** Reading text **
┏━━

New Down Syndrome Blood Test, cfDNA, Is Safe And More Accurate Than Ultrasound Screen

pregnancy
Using a cell-free DNA blood test to screen pregnant women for Down syndrome is not only safe but also more accurate than the current standard. Photo courtesy of Shutterstock.

Many pregnant women fear getting an accurate though invasive test for Down syndrome because of the miscarriage risk. Using a cell-free DNA blood test to screen pregnant women for Down syndrome is not only safe but also more accurate than the current standard, a new study finds. A cell-free DNA (cfDNA) test is able to detect fragments of the baby's DNA floating through the mother's bloodstream.

Down syndrome, sometimes referred to as Trisomy 21, is the most common chromosome abnormality and cause of learning disabilities in children. This genetic disorder occurs when abnormal cell division results in extra genetic material from chromosome 21. Causing lifelong intellectual disability, Down syndrome varies in severity, with some people experiencing added physical and health problems.

Generally, doctors screen a woman at risk for having a Down syndrome baby based on her age and the results of a nuchal translucency scan (also called a nuchal scan or the NT test). This test uses an ultrasound to measure the translucent (clear) space in the tissue at the back of a baby's neck. Babies with abnormalities tend to accumulate more fluid in the neck during the first trimester, so this space would be larger than average. The screen correctly identifies 70 to 90 percent of fetuses with Down syndrome, with a false positive rate of about two to five percent. When the results of this test are positive, mothers may opt to have amniocentesis, which has a 98 to 99 percent accuracy rate.

Here, though, many women hesitate.

┗━━

** Activity list **
• 1. In the article on the Down syndrome blood test, what share of fetuses with Down syndrome does the nuchal translucency screen correctly identify?
• 2. Reproduce the article on the Down syndrome blood test word for word from "Generally, doctors screen" up to and including "percent accuracy rate.".
• 3. Write a continuation of the article on the Down syndrome blood test, starting after its final sentence.

** Available data **
┏━━

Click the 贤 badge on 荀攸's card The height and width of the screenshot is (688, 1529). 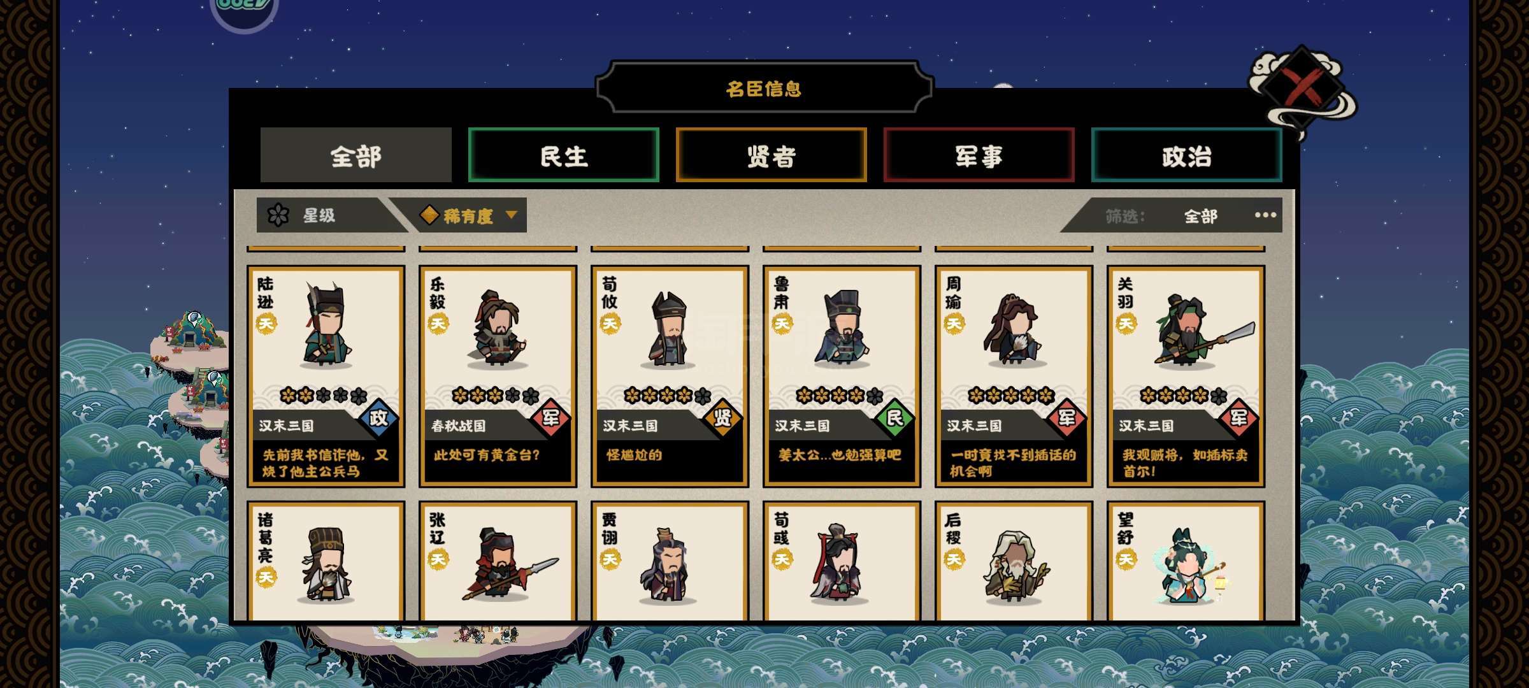(x=722, y=418)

┗━━

** Exercise results **
• 1. 70 to 90 percent

• 2.
Generally, doctors screen a woman at risk for having a Down syndrome baby based on her age and the results of a nuchal translucency scan (also called a nuchal scan or the NT test). This test uses an ultrasound to measure the translucent (clear) space in the tissue at the back of a baby's neck. Babies with abnormalities tend to accumulate more fluid in the neck during the first trimester, so this space would be larger than average. The screen correctly identifies 70 to 90 percent of fetuses with Down syndrome, with a false positive rate of about two to five percent. When the results of this test are positive, mothers may opt to have amniocentesis, which has a 98 to 99 percent accuracy rate.

• 3.
Amniocentesis requires the insertion of a needle directly into the mother's uterus to withdraw a sample of the amniotic fluid. The risk of a miscarriage caused by this procedure ranges somewhere between one in every 400 to one in every 200. (According to American Pregnancy, the rates are closer to one in 400 in facilities that routinely perform this procedure.)

If the early screening test, the NT scan, were more accurate, fewer women would require the invasive test. This, then, was the point of the new study.

The researchers asked, Is a cfDNA test more effective as a screen than the current standard tests? The study, conducted by the American research team, analyzed and compared results from two screen tests — the NT scan versus the cfDNA — given to 15,841 women at various health facilities around the world.

The cfDNA test “had higher sensitivity, a lower false positive rate, and higher positive predictive value than did standard screening,” the researchers wrote in their published study. More importantly, the false positive rate during the study for cfDNA was just 0.06 percent as compared to 5.4 percent for standard screening — one less worry for pregnant mothers.